* [Exercise instructions] In the forum thread about fleece alternatives, how long does Linden say a cage liner currently lasts before it is too torn up to reuse?

* [Text]
☆ ☆ ☆ ☆ ☆

# DCN fleece alternatives?



## Linden (Nov 14, 2014)

I have my six girls in a DCN. I've been using fleece liners, but they just aren't doing it for me.

Alaina is an epic chewer, and just shreds the fleece into tiny pieces. With the hammocks it isn't so bad, because it's more like a disposable toy, but I'm only getting about two weeks out of a cage liner right now before its so torn up it isn't reusable, and I'm only getting that long because they are pillow-case style and I can flip them over. I mean, they aren't even making it to the point where they need washed. By the end of the week, my liners look like carefresh. 

So, I've kind of given up on fleece. It's really cool, in theory, but Alaina just won't leave it alone. Right now I don't have anything on the pans (*See note below), and I'm just wiping them down once a day. The girls use a litter pan, so it isn't really too bad. It only takes a minute to wipe down. Would I be crazy if I just left the pans as they are? What are my alternatives? I know they make metal pans that are deep enough to put bedding in, so maybe I'll end up having to go that route. 

*Note: I just did re-introductions with them, and they are currently only in one, very sparsely decorated unit. Intros went very bad last time, so we are taking things slow this time around. Because the younger rats try burrow under the fleece to hide from the older rats, I don't have any liners/substrate at all in the cage right now. I don't want anyone able to hide from anyone else until they really get their issues worked out. I do have a few smaller pieces of torn up fleece for them to nest with, because it gets cool at night in their room, but it isn't enough for anyone to hide behind.


----------



## Hedgian (Aug 18, 2014)

I use carpet. We had out carpet re-done not too long ago and I got some of the extra. It just calls for a little more when it comes to cleaning. I just use steaming hot water + dish soap to clean it then let it hang outside to dry off. It's too dry where I am for mold to grow on it but I don't know about you. You might need to let to drip for awhile just to become damp then blow dry it?


----------



## kksrats (Jul 25, 2014)

☆ ☆ ☆ ☆ ☆

* [Data listing]
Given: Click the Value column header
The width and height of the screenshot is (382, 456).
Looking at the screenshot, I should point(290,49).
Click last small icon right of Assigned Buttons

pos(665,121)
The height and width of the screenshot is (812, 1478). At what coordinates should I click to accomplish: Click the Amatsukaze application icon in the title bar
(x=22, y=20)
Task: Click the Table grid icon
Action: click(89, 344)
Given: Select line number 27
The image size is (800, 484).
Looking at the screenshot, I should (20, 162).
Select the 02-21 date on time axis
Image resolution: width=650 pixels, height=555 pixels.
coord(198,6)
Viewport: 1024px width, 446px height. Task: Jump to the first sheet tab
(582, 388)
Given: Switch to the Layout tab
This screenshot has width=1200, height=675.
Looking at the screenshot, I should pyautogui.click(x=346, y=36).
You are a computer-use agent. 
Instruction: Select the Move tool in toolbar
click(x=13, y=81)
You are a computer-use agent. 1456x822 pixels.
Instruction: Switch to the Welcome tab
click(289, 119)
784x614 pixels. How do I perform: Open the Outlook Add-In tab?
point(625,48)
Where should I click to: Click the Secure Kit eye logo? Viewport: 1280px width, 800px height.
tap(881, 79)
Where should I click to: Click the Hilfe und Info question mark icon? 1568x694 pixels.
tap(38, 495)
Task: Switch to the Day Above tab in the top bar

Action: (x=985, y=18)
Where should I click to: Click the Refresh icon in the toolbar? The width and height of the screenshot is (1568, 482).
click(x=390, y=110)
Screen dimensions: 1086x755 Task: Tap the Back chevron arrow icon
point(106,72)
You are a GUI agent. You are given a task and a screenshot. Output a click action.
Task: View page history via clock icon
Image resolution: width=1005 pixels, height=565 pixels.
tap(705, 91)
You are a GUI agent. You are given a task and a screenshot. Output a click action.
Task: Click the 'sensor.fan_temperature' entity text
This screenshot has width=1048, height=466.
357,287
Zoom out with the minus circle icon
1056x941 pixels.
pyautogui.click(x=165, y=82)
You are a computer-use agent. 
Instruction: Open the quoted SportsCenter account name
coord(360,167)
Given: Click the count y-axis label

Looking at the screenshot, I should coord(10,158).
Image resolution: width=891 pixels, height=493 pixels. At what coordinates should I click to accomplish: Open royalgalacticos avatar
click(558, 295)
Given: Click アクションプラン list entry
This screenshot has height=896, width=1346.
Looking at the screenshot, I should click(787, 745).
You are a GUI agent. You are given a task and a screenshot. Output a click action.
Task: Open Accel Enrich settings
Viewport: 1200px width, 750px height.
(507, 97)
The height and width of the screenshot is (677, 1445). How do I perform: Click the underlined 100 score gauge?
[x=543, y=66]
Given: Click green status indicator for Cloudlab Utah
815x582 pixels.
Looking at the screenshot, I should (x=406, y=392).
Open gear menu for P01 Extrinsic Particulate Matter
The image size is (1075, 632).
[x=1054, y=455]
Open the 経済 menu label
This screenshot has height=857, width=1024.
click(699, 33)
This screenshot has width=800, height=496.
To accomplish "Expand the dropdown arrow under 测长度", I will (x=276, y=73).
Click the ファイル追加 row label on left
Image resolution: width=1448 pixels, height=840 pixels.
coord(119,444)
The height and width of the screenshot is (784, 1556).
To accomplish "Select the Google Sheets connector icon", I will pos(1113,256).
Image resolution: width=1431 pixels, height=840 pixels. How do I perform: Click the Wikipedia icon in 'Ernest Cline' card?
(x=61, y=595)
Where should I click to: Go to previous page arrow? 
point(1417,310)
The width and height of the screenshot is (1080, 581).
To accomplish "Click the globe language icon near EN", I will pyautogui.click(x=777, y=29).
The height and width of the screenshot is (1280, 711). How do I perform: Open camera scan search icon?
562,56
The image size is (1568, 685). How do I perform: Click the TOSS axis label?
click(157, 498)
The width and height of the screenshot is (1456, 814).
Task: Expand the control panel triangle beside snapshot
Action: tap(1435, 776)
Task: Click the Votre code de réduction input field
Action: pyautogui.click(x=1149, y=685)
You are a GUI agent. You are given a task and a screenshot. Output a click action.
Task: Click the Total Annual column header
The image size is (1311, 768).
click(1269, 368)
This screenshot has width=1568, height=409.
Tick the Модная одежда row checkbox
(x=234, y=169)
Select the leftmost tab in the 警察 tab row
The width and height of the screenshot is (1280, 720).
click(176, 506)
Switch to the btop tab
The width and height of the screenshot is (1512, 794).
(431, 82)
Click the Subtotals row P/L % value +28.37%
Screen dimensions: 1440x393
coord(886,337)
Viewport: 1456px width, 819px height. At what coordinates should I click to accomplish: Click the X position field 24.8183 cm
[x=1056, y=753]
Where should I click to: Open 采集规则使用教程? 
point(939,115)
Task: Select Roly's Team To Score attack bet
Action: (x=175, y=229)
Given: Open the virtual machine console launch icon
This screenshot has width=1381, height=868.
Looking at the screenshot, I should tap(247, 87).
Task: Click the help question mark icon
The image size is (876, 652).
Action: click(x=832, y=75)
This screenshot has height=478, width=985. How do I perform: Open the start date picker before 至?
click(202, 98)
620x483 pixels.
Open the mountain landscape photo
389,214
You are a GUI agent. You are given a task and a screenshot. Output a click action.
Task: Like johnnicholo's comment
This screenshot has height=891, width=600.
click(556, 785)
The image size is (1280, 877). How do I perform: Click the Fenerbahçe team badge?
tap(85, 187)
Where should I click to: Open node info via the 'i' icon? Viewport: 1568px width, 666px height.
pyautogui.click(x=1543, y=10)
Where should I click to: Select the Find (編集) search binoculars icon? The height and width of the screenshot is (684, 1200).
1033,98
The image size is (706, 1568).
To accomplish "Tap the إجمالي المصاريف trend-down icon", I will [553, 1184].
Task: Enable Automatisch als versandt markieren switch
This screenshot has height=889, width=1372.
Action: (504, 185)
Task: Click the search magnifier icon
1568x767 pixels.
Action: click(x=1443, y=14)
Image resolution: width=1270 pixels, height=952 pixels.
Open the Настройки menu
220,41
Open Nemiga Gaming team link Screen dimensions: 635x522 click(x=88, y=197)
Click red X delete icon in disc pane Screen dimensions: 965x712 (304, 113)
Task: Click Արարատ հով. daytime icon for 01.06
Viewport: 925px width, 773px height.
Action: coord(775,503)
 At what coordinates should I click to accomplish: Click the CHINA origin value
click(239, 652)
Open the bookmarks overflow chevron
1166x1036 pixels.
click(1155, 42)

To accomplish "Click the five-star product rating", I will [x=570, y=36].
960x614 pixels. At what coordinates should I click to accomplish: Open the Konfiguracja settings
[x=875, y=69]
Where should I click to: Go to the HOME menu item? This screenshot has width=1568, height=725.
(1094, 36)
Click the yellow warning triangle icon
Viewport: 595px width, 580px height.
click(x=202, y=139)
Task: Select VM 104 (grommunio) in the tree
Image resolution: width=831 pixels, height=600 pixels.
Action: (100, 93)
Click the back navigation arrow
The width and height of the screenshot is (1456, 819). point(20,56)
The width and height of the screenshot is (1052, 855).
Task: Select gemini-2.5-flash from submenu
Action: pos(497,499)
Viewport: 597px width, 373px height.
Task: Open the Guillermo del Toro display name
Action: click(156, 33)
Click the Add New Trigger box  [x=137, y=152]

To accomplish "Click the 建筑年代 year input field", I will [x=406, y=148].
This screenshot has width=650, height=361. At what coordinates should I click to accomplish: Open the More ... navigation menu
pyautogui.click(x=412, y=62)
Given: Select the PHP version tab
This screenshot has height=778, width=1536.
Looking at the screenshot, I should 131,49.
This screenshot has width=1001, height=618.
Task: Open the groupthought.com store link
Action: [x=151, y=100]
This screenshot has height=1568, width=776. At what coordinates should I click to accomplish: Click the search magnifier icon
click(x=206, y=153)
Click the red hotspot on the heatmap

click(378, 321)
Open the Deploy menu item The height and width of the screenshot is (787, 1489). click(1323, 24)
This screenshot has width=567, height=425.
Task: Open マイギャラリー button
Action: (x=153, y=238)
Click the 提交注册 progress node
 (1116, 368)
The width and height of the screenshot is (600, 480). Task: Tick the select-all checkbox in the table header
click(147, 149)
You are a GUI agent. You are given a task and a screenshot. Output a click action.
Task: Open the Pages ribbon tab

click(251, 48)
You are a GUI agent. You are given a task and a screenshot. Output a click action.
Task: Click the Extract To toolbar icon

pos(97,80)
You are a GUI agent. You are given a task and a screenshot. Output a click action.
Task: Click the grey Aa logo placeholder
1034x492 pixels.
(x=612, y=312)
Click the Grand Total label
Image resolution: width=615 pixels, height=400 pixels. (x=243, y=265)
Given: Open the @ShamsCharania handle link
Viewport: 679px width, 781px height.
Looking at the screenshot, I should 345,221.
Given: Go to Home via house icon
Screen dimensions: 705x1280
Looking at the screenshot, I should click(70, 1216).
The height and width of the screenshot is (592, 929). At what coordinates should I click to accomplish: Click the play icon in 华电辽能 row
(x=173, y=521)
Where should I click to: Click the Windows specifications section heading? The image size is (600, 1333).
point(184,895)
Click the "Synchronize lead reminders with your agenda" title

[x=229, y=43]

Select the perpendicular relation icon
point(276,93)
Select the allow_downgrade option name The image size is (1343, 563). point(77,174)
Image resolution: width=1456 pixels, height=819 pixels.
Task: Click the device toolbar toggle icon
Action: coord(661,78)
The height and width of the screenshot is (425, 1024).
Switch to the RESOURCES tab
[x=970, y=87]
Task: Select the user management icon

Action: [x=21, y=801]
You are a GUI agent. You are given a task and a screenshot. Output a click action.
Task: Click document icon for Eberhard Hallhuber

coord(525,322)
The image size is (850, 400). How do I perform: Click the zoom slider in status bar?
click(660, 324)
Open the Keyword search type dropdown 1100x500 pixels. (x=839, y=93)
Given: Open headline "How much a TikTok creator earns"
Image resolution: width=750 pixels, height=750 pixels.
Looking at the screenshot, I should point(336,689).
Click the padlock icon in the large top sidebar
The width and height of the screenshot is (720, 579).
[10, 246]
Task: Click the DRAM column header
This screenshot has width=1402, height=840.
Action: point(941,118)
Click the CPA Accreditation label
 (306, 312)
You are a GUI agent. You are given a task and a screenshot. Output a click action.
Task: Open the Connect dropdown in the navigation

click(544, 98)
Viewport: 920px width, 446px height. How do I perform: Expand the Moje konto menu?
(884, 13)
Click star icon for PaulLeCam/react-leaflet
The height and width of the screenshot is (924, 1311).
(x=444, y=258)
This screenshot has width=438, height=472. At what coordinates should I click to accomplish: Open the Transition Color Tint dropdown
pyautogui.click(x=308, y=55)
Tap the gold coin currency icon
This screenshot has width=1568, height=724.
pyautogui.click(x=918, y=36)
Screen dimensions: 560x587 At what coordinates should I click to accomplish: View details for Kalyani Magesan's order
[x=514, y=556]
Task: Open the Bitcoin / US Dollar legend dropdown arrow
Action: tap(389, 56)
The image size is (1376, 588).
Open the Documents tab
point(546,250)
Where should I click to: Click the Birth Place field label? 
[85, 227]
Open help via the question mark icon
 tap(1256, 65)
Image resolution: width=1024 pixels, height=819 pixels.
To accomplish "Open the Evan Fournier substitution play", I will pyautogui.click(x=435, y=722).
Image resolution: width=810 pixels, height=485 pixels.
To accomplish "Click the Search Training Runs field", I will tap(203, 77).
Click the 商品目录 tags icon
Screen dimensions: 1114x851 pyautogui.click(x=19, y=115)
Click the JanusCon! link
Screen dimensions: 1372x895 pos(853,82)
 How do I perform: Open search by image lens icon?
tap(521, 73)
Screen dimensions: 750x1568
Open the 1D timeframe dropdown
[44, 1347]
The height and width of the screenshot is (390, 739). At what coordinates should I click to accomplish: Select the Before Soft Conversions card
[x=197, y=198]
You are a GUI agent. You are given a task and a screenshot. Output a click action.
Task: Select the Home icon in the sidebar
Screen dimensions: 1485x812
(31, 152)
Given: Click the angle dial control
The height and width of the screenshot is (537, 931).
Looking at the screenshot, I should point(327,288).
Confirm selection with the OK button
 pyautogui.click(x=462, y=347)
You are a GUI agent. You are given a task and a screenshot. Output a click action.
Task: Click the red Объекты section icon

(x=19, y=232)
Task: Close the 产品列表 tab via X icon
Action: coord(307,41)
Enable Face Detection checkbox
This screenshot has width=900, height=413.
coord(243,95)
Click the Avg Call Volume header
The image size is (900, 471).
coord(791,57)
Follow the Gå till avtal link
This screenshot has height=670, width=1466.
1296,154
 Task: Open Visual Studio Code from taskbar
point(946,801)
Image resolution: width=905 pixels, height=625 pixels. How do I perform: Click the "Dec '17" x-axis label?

☆ ☆ ☆ ☆ ☆

* [Solution for this task] About two weeks.